PROBLEM DETAILS
Images are to be excluded from the copy, and the records below reproduced word for word.

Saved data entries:
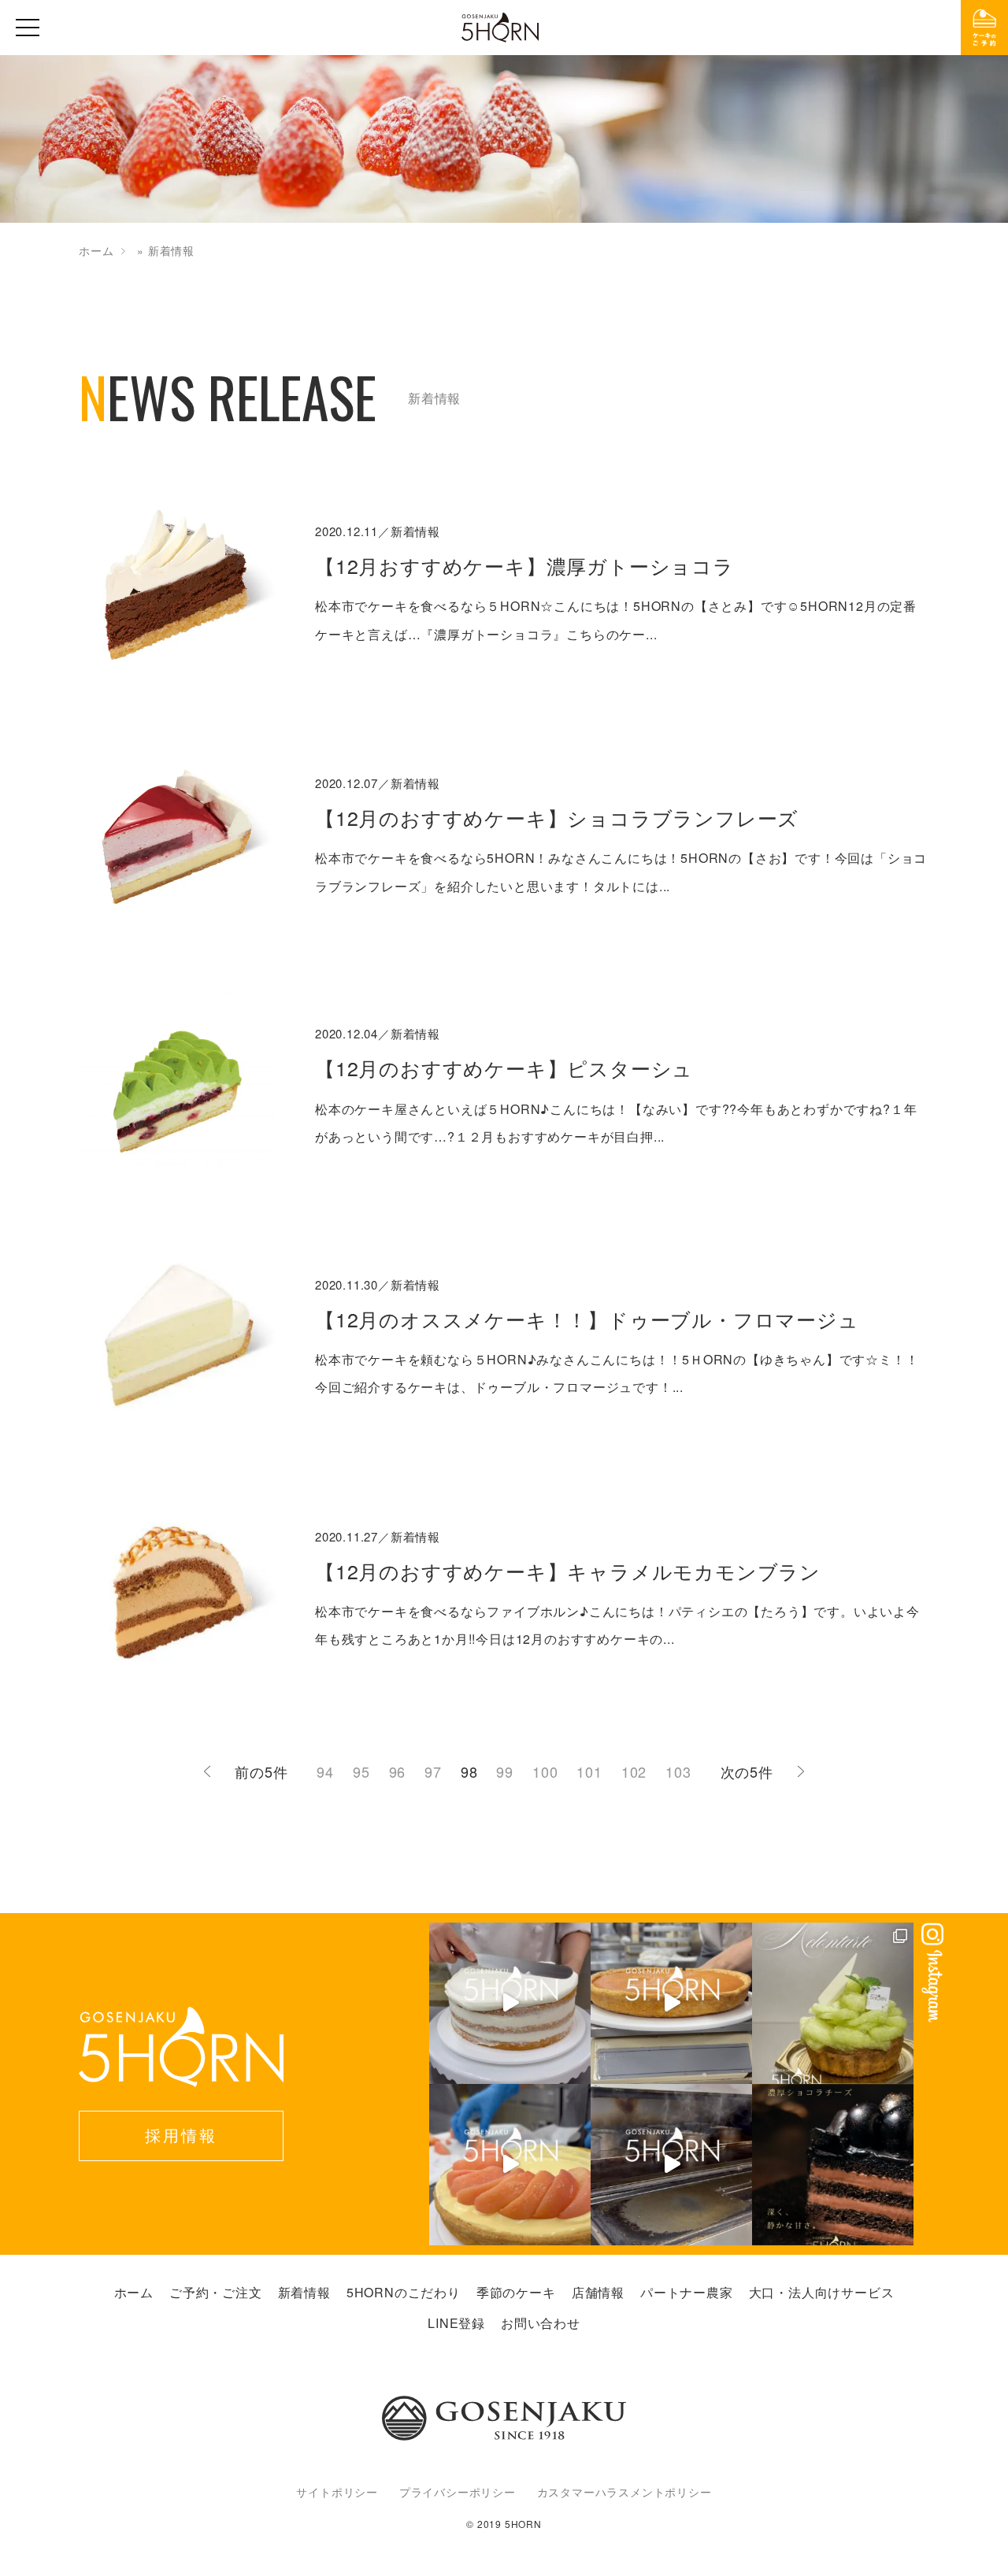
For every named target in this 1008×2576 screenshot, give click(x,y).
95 (361, 1771)
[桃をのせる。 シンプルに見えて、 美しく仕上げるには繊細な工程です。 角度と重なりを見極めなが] (510, 2164)
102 (634, 1771)
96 (397, 1771)
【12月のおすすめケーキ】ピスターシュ (504, 1067)
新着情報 (304, 2292)
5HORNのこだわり (403, 2292)
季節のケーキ (516, 2292)
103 (678, 1771)
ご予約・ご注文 (215, 2292)
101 (589, 1771)
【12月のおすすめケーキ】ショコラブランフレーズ (557, 817)
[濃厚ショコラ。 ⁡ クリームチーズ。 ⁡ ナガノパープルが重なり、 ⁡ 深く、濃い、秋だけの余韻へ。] (833, 2164)
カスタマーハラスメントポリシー (624, 2492)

OUTPUT FOR THIS TASK
For every named target in this 1008×2576 screenshot, give click(x,y).
95 (361, 1771)
[桃をのせる。 シンプルに見えて、 美しく仕上げるには繊細な工程です。 角度と重なりを見極めなが] (510, 2164)
102 (634, 1771)
96 (397, 1771)
【12月のおすすめケーキ】ピスターシュ (504, 1067)
新着情報 (304, 2292)
5HORNのこだわり (403, 2292)
季節のケーキ (516, 2292)
103 (678, 1771)
ご予約・ご注文 (215, 2292)
101 (589, 1771)
【12月のおすすめケーキ】ショコラブランフレーズ (557, 817)
[濃厚ショコラ。 ⁡ クリームチーズ。 ⁡ ナガノパープルが重なり、 ⁡ 深く、濃い、秋だけの余韻へ。] (833, 2164)
カスタマーハラスメントポリシー (624, 2492)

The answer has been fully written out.